>>>

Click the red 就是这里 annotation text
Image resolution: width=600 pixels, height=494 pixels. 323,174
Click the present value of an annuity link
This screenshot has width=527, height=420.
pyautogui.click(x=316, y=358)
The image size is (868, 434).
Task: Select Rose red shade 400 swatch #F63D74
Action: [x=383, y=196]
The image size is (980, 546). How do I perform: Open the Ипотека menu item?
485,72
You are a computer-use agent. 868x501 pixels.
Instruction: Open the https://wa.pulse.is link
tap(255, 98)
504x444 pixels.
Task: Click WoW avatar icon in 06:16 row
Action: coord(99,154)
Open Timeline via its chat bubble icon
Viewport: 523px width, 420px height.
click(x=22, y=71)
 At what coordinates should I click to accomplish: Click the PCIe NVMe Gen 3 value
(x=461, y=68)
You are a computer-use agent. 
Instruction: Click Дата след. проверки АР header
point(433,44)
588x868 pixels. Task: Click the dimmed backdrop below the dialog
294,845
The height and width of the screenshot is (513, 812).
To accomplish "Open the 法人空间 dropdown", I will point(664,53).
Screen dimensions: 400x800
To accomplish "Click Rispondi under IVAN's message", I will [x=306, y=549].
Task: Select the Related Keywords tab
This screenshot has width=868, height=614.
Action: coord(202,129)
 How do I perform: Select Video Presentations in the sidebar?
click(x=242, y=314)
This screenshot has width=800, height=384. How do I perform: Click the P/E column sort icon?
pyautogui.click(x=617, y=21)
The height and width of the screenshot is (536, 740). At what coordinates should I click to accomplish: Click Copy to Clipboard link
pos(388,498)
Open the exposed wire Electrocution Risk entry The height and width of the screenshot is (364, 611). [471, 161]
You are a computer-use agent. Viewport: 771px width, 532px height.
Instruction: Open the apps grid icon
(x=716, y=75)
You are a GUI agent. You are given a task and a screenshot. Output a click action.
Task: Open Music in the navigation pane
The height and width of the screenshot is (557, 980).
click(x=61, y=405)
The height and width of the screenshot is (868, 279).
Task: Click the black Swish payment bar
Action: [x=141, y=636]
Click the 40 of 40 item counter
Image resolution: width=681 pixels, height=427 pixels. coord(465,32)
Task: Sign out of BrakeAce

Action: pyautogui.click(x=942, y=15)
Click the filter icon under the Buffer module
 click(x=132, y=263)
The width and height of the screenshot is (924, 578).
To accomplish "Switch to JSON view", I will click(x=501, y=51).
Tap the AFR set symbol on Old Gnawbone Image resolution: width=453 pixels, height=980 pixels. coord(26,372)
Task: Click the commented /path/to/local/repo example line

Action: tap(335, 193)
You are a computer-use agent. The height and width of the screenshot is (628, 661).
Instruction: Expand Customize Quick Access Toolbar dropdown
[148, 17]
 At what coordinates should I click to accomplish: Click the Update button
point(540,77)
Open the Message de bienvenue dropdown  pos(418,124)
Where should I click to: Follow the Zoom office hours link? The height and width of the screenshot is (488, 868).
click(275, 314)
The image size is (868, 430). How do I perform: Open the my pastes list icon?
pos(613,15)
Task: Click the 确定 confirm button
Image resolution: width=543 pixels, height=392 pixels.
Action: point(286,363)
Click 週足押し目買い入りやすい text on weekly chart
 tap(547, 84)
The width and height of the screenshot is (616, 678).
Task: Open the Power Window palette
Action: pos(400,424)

<<<

What is required
Transcribe the whole listing with every word preserved.

Reply to the task
Click the red 就是这里 annotation text
Image resolution: width=600 pixels, height=494 pixels. 323,174
Click the present value of an annuity link
This screenshot has width=527, height=420.
pyautogui.click(x=316, y=358)
The image size is (868, 434).
Task: Select Rose red shade 400 swatch #F63D74
Action: [x=383, y=196]
The image size is (980, 546). How do I perform: Open the Ипотека menu item?
485,72
You are a computer-use agent. 868x501 pixels.
Instruction: Open the https://wa.pulse.is link
tap(255, 98)
504x444 pixels.
Task: Click WoW avatar icon in 06:16 row
Action: coord(99,154)
Open Timeline via its chat bubble icon
Viewport: 523px width, 420px height.
click(x=22, y=71)
 At what coordinates should I click to accomplish: Click the PCIe NVMe Gen 3 value
(x=461, y=68)
You are a computer-use agent. 
Instruction: Click Дата след. проверки АР header
point(433,44)
588x868 pixels. Task: Click the dimmed backdrop below the dialog
294,845
The height and width of the screenshot is (513, 812).
To accomplish "Open the 法人空间 dropdown", I will point(664,53).
Screen dimensions: 400x800
To accomplish "Click Rispondi under IVAN's message", I will [x=306, y=549].
Task: Select the Related Keywords tab
This screenshot has width=868, height=614.
Action: coord(202,129)
 How do I perform: Select Video Presentations in the sidebar?
click(x=242, y=314)
This screenshot has width=800, height=384. How do I perform: Click the P/E column sort icon?
pyautogui.click(x=617, y=21)
The height and width of the screenshot is (536, 740). At what coordinates should I click to accomplish: Click Copy to Clipboard link
pos(388,498)
Open the exposed wire Electrocution Risk entry The height and width of the screenshot is (364, 611). [471, 161]
You are a computer-use agent. Viewport: 771px width, 532px height.
Instruction: Open the apps grid icon
(x=716, y=75)
You are a GUI agent. You are given a task and a screenshot. Output a click action.
Task: Open Music in the navigation pane
The height and width of the screenshot is (557, 980).
click(x=61, y=405)
The height and width of the screenshot is (868, 279).
Task: Click the black Swish payment bar
Action: [x=141, y=636]
Click the 40 of 40 item counter
Image resolution: width=681 pixels, height=427 pixels. coord(465,32)
Task: Sign out of BrakeAce

Action: pyautogui.click(x=942, y=15)
Click the filter icon under the Buffer module
 click(x=132, y=263)
The width and height of the screenshot is (924, 578).
To accomplish "Switch to JSON view", I will click(x=501, y=51).
Tap the AFR set symbol on Old Gnawbone Image resolution: width=453 pixels, height=980 pixels. coord(26,372)
Task: Click the commented /path/to/local/repo example line

Action: tap(335, 193)
You are a computer-use agent. The height and width of the screenshot is (628, 661).
Instruction: Expand Customize Quick Access Toolbar dropdown
[148, 17]
 At what coordinates should I click to accomplish: Click the Update button
point(540,77)
Open the Message de bienvenue dropdown  pos(418,124)
Where should I click to: Follow the Zoom office hours link? The height and width of the screenshot is (488, 868).
click(275, 314)
The image size is (868, 430). How do I perform: Open the my pastes list icon?
pos(613,15)
Task: Click the 确定 confirm button
Image resolution: width=543 pixels, height=392 pixels.
Action: point(286,363)
Click 週足押し目買い入りやすい text on weekly chart
 tap(547, 84)
The width and height of the screenshot is (616, 678).
Task: Open the Power Window palette
Action: pos(400,424)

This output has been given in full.